Frantz says body regions must be conditioned properly. He adds that there is no perfect training system.
“Every therapist, strength and conditioning coach and ‘expert’ will have their opinion,” says Frantz.
Keys to strength and conditioning include doing movements that appropriate for age/level
Well-balanced i.e.. kinetic chain and with an appropriate dosage.
Doctors have found that complete rest may be bad, too. It used to be that heart attack patients were put on weeks of strict bed rest.
“We now know that is one of the worst things we could have done,” says Frantz. “We encourage them to get up and move and lightly stress the heart a little bit.
“A lot of the strength and conditioning coaches now are buying into that philosophy. Taking three days off, just sitting there and not doing anything at all is probably worse than doing something lightly for a couple of days.”
It’s active recovery to keep things moving and loose.
Frantz says there are now many strength and conditioning programs founded in “real” science.

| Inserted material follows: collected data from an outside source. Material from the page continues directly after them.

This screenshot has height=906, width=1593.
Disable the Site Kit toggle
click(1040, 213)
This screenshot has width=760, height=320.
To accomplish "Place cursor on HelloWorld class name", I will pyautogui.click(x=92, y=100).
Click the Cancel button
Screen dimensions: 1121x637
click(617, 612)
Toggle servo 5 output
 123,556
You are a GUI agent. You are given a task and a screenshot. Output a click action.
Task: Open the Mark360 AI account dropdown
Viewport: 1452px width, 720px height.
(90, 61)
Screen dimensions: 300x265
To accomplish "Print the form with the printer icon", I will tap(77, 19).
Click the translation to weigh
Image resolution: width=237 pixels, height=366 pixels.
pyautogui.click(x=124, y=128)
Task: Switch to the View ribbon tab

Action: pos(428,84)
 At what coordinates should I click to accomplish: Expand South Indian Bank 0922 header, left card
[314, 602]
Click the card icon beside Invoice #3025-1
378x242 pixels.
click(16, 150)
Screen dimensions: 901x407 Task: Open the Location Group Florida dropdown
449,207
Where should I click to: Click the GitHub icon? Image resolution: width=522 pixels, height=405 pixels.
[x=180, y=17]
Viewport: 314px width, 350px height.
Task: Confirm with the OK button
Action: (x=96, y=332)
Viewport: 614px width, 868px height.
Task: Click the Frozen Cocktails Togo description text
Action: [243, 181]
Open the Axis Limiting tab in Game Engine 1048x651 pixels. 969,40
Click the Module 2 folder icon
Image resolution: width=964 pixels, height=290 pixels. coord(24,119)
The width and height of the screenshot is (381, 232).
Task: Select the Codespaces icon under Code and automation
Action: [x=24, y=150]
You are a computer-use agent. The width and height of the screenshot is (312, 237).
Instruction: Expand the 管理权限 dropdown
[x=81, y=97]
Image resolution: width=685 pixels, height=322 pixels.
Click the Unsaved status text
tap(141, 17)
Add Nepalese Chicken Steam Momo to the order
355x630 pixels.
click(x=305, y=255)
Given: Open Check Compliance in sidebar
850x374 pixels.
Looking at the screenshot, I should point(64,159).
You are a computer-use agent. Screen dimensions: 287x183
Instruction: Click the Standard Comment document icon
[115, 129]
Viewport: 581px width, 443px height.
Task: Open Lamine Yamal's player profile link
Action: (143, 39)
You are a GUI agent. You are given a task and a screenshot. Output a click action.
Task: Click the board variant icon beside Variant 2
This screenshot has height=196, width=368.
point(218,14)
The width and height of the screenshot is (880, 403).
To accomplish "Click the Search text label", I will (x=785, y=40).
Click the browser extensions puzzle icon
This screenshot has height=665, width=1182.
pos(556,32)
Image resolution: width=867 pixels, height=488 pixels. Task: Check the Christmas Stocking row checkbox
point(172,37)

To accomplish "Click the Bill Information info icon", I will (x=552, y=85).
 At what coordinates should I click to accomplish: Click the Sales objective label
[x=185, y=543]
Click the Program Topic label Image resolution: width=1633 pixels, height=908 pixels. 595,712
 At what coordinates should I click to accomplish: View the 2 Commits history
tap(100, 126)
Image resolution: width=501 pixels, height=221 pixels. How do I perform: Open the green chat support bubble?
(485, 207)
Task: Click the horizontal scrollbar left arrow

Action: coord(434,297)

“It has good philosophies,” says Frantz. “It makes sense in what you’re doing and is well-rounded.
“Be careful of the programs that have marketed upon just one success story. Or it’s one pro athlete who is a freak and would have had success with anything he did. They just happen to have his or her name on this program or institution.”
In addressing mechanics, Frantz says the biggest strides made in biomechanics and pitching mechanics in general occur in youth baseball between ages 9-13.
“Interestingly, as your mechanics improve the force that’s put on your elbow joint increases,” says Frantz. “Everywhere else in the body your risk goes down.”
Frantz says that once proper mechanics are developed, there is no difference in mechanics of those with elbow ligament tears and those without.
Kinetic factors associated with pitching injury include early trunk rotation (loss of hip and shoulder separation vs. maintained hip and shoulder separation), altered knee flexion and increased elbow flexion at ball release leads to increased elbow torque.
Looking at simple physics, Frantz says there are 64 Newton meters of force generated at the elbow with each pitch (bone and muscular structures see 32 Nm and the ulnar collateral ligament sees the other 32 Nm).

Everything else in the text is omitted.